What is required:
The data below is to be repeated in full, exactly as shown.

Saved entries
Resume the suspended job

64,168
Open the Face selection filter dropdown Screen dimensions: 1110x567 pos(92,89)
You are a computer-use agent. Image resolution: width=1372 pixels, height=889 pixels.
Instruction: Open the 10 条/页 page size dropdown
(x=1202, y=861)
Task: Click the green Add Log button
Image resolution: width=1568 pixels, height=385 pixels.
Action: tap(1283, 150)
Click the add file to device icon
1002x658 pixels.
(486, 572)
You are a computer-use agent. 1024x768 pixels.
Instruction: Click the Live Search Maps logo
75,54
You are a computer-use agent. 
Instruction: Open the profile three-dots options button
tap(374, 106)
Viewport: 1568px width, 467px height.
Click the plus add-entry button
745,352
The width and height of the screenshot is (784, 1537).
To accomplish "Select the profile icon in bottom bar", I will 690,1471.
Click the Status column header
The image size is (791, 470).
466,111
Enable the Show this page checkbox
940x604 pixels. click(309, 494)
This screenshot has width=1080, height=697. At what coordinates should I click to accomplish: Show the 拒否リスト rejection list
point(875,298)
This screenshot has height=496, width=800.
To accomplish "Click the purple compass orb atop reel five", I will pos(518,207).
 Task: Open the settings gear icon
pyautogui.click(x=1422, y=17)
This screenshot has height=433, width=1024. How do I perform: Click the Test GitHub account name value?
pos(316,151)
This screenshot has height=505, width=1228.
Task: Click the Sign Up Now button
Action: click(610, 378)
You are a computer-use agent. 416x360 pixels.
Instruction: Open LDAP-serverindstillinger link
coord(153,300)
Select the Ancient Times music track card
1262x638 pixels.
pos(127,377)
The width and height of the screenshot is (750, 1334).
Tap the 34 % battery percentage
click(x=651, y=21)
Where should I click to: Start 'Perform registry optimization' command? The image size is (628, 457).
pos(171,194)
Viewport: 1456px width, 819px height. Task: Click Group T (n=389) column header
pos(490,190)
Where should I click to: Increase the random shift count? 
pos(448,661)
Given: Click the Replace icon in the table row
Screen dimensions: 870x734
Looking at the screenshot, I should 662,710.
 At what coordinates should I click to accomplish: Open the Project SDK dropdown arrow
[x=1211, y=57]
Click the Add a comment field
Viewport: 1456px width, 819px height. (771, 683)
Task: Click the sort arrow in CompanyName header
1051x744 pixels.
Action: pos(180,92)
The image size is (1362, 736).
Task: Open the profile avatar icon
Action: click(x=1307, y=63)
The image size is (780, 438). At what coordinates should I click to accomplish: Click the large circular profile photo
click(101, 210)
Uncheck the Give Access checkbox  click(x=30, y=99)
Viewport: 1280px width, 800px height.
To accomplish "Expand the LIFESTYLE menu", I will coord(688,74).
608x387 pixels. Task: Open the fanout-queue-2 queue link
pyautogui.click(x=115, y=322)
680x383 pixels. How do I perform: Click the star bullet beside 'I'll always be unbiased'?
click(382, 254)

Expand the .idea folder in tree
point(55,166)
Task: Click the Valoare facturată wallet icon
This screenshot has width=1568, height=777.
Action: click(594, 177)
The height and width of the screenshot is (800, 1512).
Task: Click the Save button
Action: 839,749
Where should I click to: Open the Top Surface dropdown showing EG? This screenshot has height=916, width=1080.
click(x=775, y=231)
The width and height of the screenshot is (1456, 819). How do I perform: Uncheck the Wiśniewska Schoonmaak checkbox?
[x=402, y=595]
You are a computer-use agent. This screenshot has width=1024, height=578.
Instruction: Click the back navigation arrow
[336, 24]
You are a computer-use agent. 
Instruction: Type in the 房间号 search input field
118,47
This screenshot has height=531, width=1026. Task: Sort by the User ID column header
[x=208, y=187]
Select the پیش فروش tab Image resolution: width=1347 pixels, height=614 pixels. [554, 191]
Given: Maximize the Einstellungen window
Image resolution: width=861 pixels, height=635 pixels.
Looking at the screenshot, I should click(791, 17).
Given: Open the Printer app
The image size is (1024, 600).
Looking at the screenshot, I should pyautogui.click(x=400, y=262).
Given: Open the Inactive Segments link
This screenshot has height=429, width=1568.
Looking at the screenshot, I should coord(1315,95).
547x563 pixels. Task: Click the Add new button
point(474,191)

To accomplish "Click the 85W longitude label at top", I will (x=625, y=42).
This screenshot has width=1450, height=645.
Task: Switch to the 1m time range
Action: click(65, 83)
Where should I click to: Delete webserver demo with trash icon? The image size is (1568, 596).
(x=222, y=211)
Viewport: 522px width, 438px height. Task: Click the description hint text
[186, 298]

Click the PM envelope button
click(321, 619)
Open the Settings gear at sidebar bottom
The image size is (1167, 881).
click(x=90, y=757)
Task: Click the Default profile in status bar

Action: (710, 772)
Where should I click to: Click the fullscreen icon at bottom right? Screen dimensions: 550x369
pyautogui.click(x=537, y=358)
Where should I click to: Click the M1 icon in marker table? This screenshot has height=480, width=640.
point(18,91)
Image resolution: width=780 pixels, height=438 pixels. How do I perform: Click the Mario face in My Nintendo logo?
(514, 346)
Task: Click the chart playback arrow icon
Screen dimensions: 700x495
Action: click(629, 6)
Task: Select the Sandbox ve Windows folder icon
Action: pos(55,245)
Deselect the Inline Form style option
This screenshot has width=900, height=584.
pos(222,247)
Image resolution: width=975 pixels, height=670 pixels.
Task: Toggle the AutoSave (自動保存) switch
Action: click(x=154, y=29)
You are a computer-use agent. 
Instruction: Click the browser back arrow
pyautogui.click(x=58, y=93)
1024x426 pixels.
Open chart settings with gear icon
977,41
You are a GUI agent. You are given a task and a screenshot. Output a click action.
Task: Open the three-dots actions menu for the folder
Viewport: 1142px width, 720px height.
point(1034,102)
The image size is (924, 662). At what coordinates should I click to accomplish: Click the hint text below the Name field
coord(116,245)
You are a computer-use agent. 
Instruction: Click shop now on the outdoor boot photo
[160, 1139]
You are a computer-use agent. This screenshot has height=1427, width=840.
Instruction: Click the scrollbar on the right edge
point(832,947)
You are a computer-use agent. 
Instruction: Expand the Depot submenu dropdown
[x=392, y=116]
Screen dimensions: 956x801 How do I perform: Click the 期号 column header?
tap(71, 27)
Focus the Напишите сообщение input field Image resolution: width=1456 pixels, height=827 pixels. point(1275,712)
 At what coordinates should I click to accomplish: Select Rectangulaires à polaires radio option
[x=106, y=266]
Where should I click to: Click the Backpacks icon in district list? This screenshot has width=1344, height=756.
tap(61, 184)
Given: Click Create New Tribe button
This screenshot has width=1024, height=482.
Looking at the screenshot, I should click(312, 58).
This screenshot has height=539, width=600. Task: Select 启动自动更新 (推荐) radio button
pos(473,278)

Result of this exercise:
Resume the suspended job

64,168
Open the Face selection filter dropdown Screen dimensions: 1110x567 pos(92,89)
You are a computer-use agent. Image resolution: width=1372 pixels, height=889 pixels.
Instruction: Open the 10 条/页 page size dropdown
(x=1202, y=861)
Task: Click the green Add Log button
Image resolution: width=1568 pixels, height=385 pixels.
Action: tap(1283, 150)
Click the add file to device icon
1002x658 pixels.
(486, 572)
You are a computer-use agent. 1024x768 pixels.
Instruction: Click the Live Search Maps logo
75,54
You are a computer-use agent. 
Instruction: Open the profile three-dots options button
tap(374, 106)
Viewport: 1568px width, 467px height.
Click the plus add-entry button
745,352
The width and height of the screenshot is (784, 1537).
To accomplish "Select the profile icon in bottom bar", I will 690,1471.
Click the Status column header
The image size is (791, 470).
466,111
Enable the Show this page checkbox
940x604 pixels. click(309, 494)
This screenshot has width=1080, height=697. At what coordinates should I click to accomplish: Show the 拒否リスト rejection list
point(875,298)
This screenshot has height=496, width=800.
To accomplish "Click the purple compass orb atop reel five", I will pos(518,207).
 Task: Open the settings gear icon
pyautogui.click(x=1422, y=17)
This screenshot has height=433, width=1024. How do I perform: Click the Test GitHub account name value?
pos(316,151)
This screenshot has height=505, width=1228.
Task: Click the Sign Up Now button
Action: click(610, 378)
You are a computer-use agent. 416x360 pixels.
Instruction: Open LDAP-serverindstillinger link
coord(153,300)
Select the Ancient Times music track card
1262x638 pixels.
pos(127,377)
The width and height of the screenshot is (750, 1334).
Tap the 34 % battery percentage
click(x=651, y=21)
Where should I click to: Start 'Perform registry optimization' command? The image size is (628, 457).
pos(171,194)
Viewport: 1456px width, 819px height. Task: Click Group T (n=389) column header
pos(490,190)
Where should I click to: Increase the random shift count? 
pos(448,661)
Given: Click the Replace icon in the table row
Screen dimensions: 870x734
Looking at the screenshot, I should 662,710.
 At what coordinates should I click to accomplish: Open the Project SDK dropdown arrow
[x=1211, y=57]
Click the Add a comment field
Viewport: 1456px width, 819px height. (771, 683)
Task: Click the sort arrow in CompanyName header
1051x744 pixels.
Action: pos(180,92)
The image size is (1362, 736).
Task: Open the profile avatar icon
Action: click(x=1307, y=63)
The image size is (780, 438). At what coordinates should I click to accomplish: Click the large circular profile photo
click(101, 210)
Uncheck the Give Access checkbox  click(x=30, y=99)
Viewport: 1280px width, 800px height.
To accomplish "Expand the LIFESTYLE menu", I will coord(688,74).
608x387 pixels. Task: Open the fanout-queue-2 queue link
pyautogui.click(x=115, y=322)
680x383 pixels. How do I perform: Click the star bullet beside 'I'll always be unbiased'?
click(382, 254)

Expand the .idea folder in tree
point(55,166)
Task: Click the Valoare facturată wallet icon
This screenshot has width=1568, height=777.
Action: click(594, 177)
The height and width of the screenshot is (800, 1512).
Task: Click the Save button
Action: 839,749
Where should I click to: Open the Top Surface dropdown showing EG? This screenshot has height=916, width=1080.
click(x=775, y=231)
The width and height of the screenshot is (1456, 819). How do I perform: Uncheck the Wiśniewska Schoonmaak checkbox?
[x=402, y=595]
You are a computer-use agent. This screenshot has width=1024, height=578.
Instruction: Click the back navigation arrow
[336, 24]
You are a computer-use agent. 
Instruction: Type in the 房间号 search input field
118,47
This screenshot has height=531, width=1026. Task: Sort by the User ID column header
[x=208, y=187]
Select the پیش فروش tab Image resolution: width=1347 pixels, height=614 pixels. [554, 191]
Given: Maximize the Einstellungen window
Image resolution: width=861 pixels, height=635 pixels.
Looking at the screenshot, I should click(791, 17).
Given: Open the Printer app
The image size is (1024, 600).
Looking at the screenshot, I should pyautogui.click(x=400, y=262).
Given: Open the Inactive Segments link
This screenshot has height=429, width=1568.
Looking at the screenshot, I should coord(1315,95).
547x563 pixels. Task: Click the Add new button
point(474,191)

To accomplish "Click the 85W longitude label at top", I will (x=625, y=42).
This screenshot has width=1450, height=645.
Task: Switch to the 1m time range
Action: click(65, 83)
Where should I click to: Delete webserver demo with trash icon? The image size is (1568, 596).
(x=222, y=211)
Viewport: 522px width, 438px height. Task: Click the description hint text
[186, 298]

Click the PM envelope button
click(321, 619)
Open the Settings gear at sidebar bottom
The image size is (1167, 881).
click(x=90, y=757)
Task: Click the Default profile in status bar

Action: (710, 772)
Where should I click to: Click the fullscreen icon at bottom right? Screen dimensions: 550x369
pyautogui.click(x=537, y=358)
Where should I click to: Click the M1 icon in marker table? This screenshot has height=480, width=640.
point(18,91)
Image resolution: width=780 pixels, height=438 pixels. How do I perform: Click the Mario face in My Nintendo logo?
(514, 346)
Task: Click the chart playback arrow icon
Screen dimensions: 700x495
Action: click(629, 6)
Task: Select the Sandbox ve Windows folder icon
Action: pos(55,245)
Deselect the Inline Form style option
This screenshot has width=900, height=584.
pos(222,247)
Image resolution: width=975 pixels, height=670 pixels.
Task: Toggle the AutoSave (自動保存) switch
Action: click(x=154, y=29)
You are a computer-use agent. 
Instruction: Click the browser back arrow
pyautogui.click(x=58, y=93)
1024x426 pixels.
Open chart settings with gear icon
977,41
You are a GUI agent. You are given a task and a screenshot. Output a click action.
Task: Open the three-dots actions menu for the folder
Viewport: 1142px width, 720px height.
point(1034,102)
The image size is (924, 662). At what coordinates should I click to accomplish: Click the hint text below the Name field
coord(116,245)
You are a computer-use agent. 
Instruction: Click shop now on the outdoor boot photo
[160, 1139]
You are a computer-use agent. This screenshot has height=1427, width=840.
Instruction: Click the scrollbar on the right edge
point(832,947)
You are a computer-use agent. 
Instruction: Expand the Depot submenu dropdown
[x=392, y=116]
Screen dimensions: 956x801 How do I perform: Click the 期号 column header?
tap(71, 27)
Focus the Напишите сообщение input field Image resolution: width=1456 pixels, height=827 pixels. point(1275,712)
 At what coordinates should I click to accomplish: Select Rectangulaires à polaires radio option
[x=106, y=266]
Where should I click to: Click the Backpacks icon in district list? This screenshot has width=1344, height=756.
tap(61, 184)
Given: Click Create New Tribe button
This screenshot has width=1024, height=482.
Looking at the screenshot, I should click(312, 58).
This screenshot has height=539, width=600. Task: Select 启动自动更新 (推荐) radio button
pos(473,278)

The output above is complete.